REPUBLIKA.CO.ID, WASHINGTON - Departemen Luar Negeri Amerika Serikat (AS) tengah mempertimbangkan penutupan kedutaan besar mereka di Damaskus, Suriah. Negeri Paman Sam juga berencana menarik mundur seluruh personelnya, termasuk Dubes AS untuk Suriah, Robert Ford.
Langkah itu bakal ditempuh AS bila pemerintahan Bashar Assad tidak bisa memberikan jaminan perlindungan kepada para diplomatnya. Dalam peryataan yang dikeluarkan Jumat (20/1) malam, sumber di Departemen Luar Negeri AS menyatakan, pemerintahan Obama prihatin terhadap situasi keamanan di Damaskus. Berbagai kekerasan terus berlangsung sejak sepuluh bulan terakhir dan ledakan bom mobil semakin sering mengancam keselamatan personel kedutaan Amerika.
Gelombang kekerasan yang terjadi Suriah, berangkat dari ketidakpuasan terhadap pemerintahan Assad. Unjuk rasa damai yang menuntut mundurnya Assad dari kursi pemerintahan telah berkembang menjadi aksi bersenjata.
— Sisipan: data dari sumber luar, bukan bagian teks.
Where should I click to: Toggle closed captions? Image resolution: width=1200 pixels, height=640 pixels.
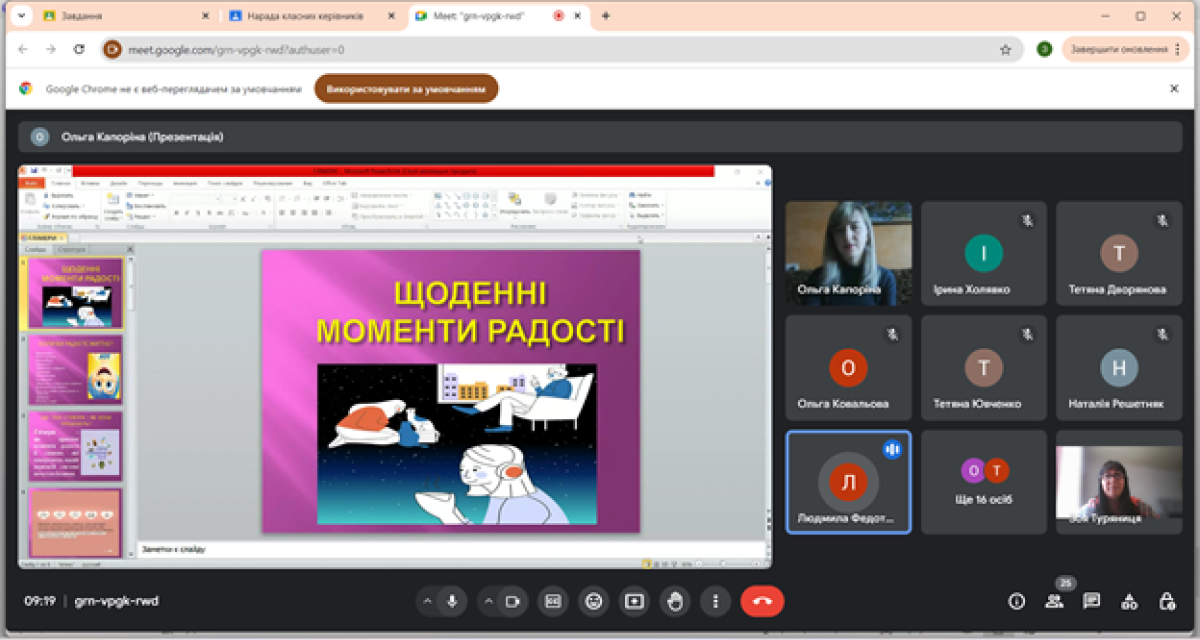pyautogui.click(x=553, y=601)
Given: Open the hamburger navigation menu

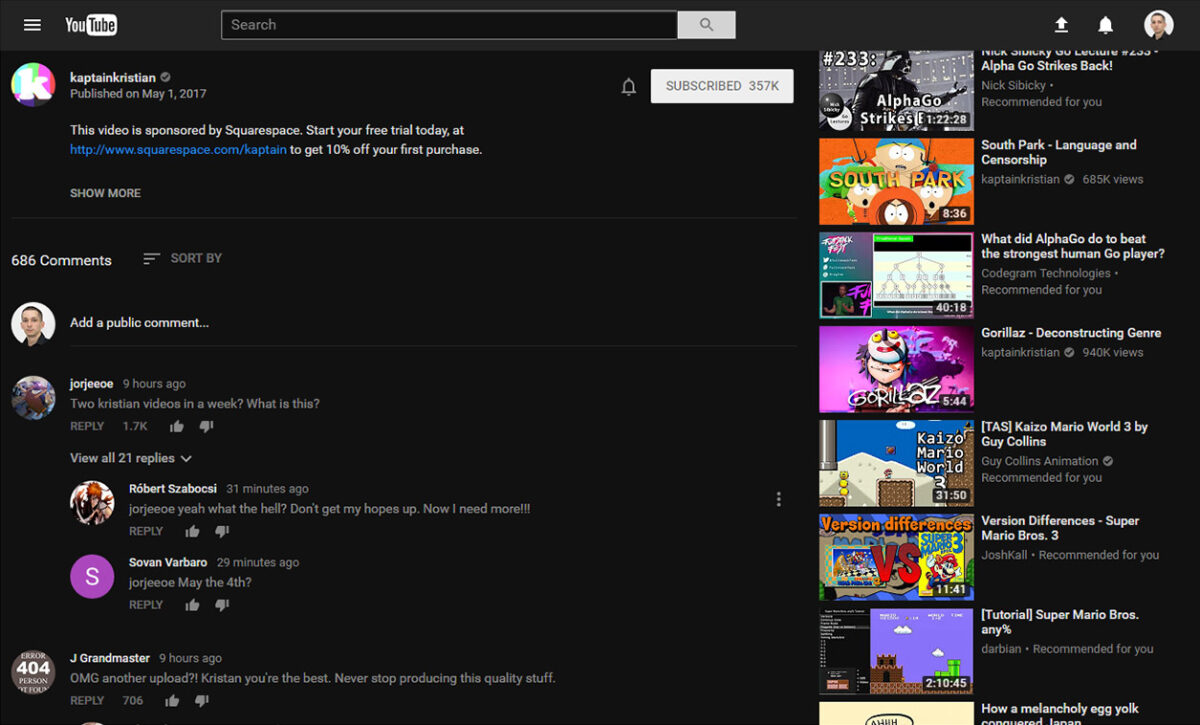Looking at the screenshot, I should tap(33, 25).
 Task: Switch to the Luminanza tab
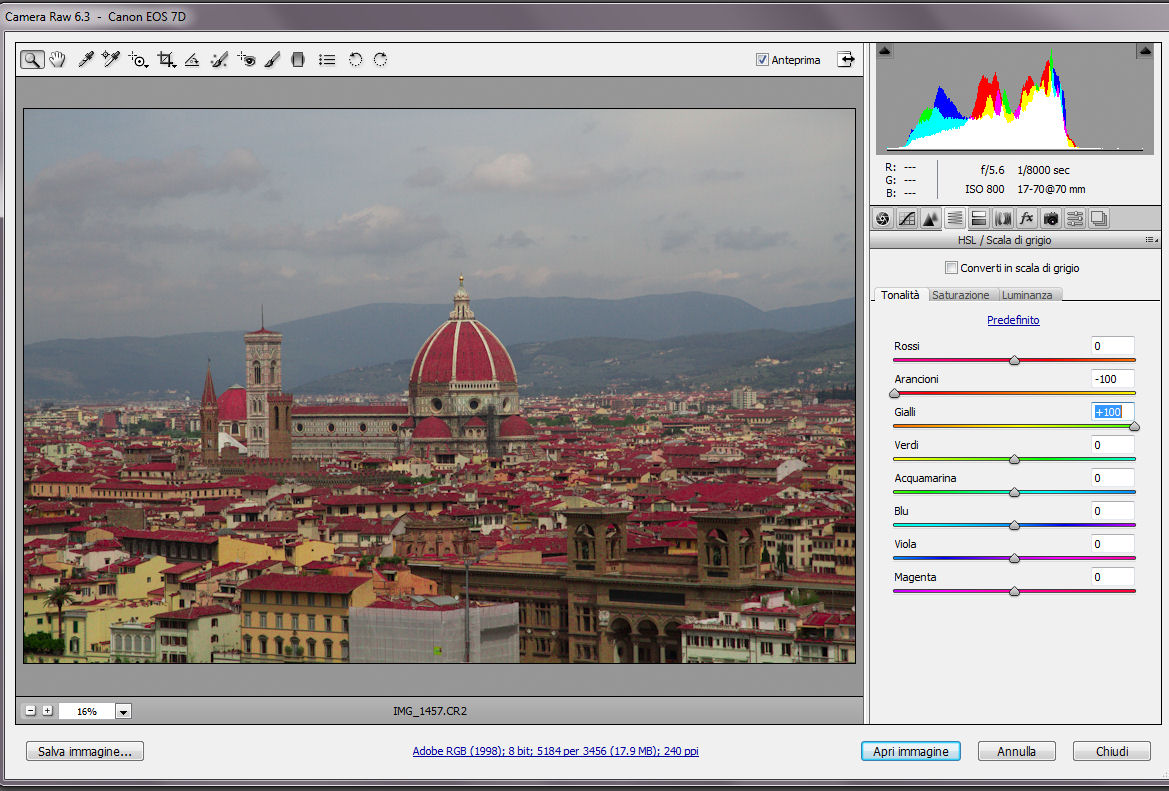[1027, 295]
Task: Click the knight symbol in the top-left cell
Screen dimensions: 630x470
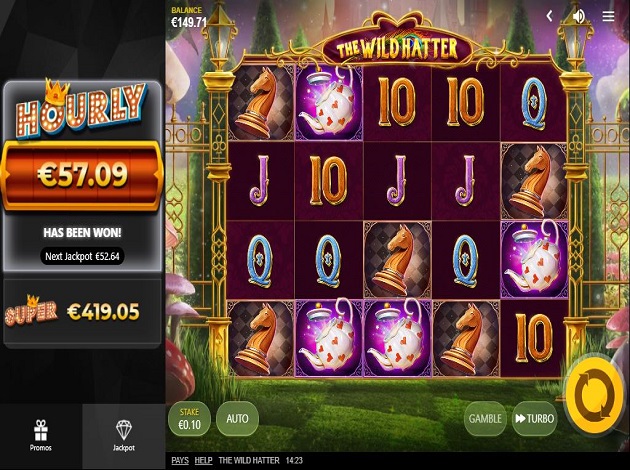Action: coord(261,103)
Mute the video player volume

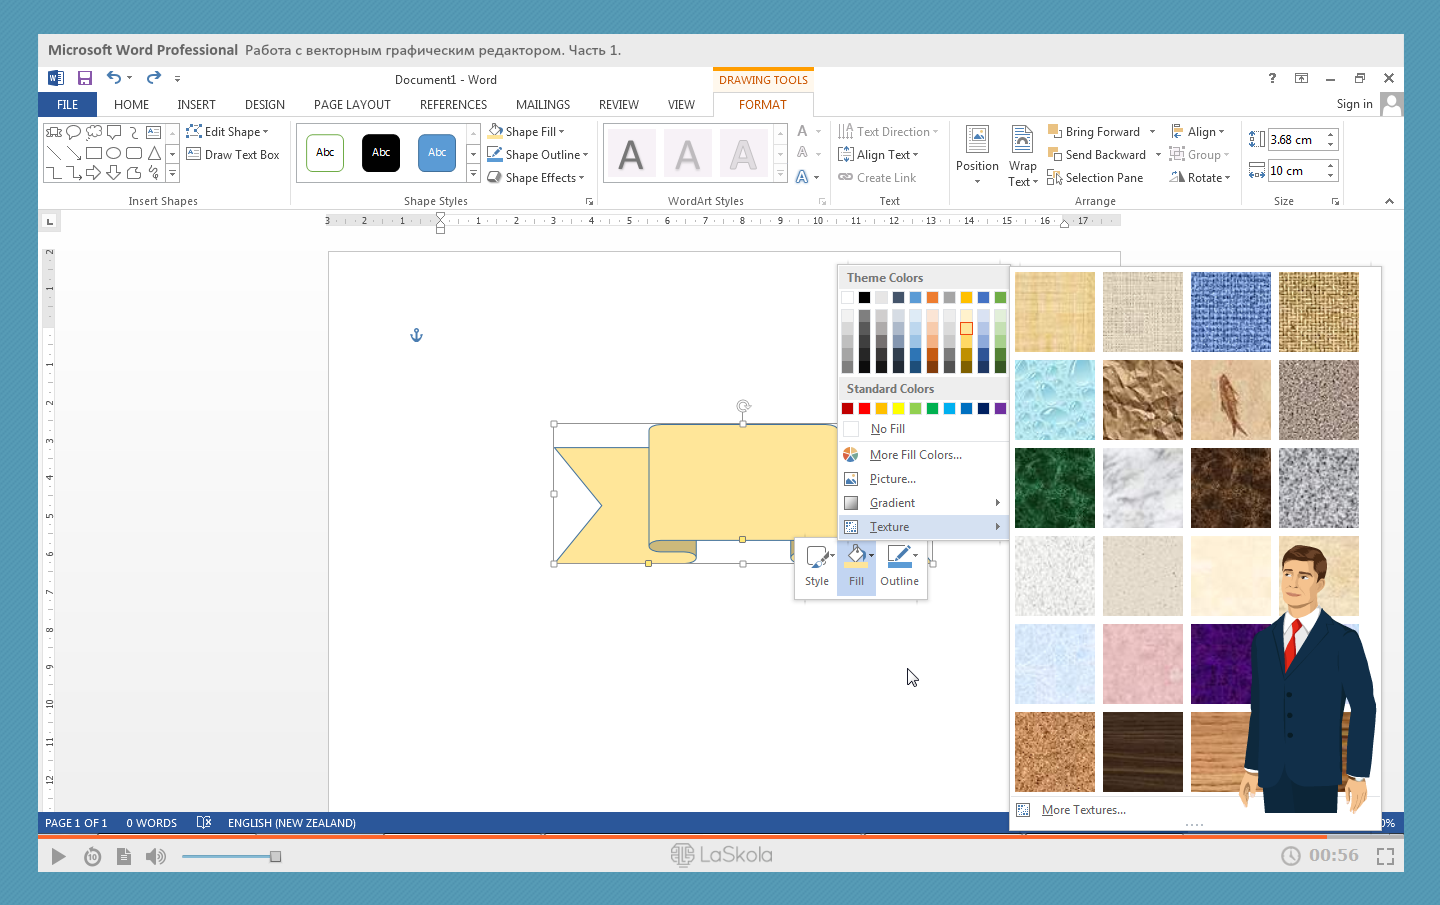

Sedikitnya 5400 orang tewas sejak Maret 2011. Departemen Luar Negeri Serikat dikabarkan telah meminta Suriah memberikan perlindungan tambahan terhadap kedutaan Amerika. “Pemerintah Suriah sedang mempertimbangkan permintaan Amerika,” ujar sumber Departemen Luar Negeri Amerika Serikat.
Sumber yang tak disebut namanya itu juga mengatakan, bila pemerintah Suriah tidak mengambil tindakan konkret, maka kemungkinan besar Amerika benar-benar akan menutup kedutaannya. Sebagaimana diketahui, 23 Desember 2011 sebuah bom mobil meledak di dua pangkalan keamanan di Damaskus. Bom tersebut menewaskan 44 orang. Pemerintah suriah menuding Al-Qaida ada dibalik bom mobil tersebut. Namun kaum oposisi membantah dan justru menuding pemerintah Assad sebagai dalangnya.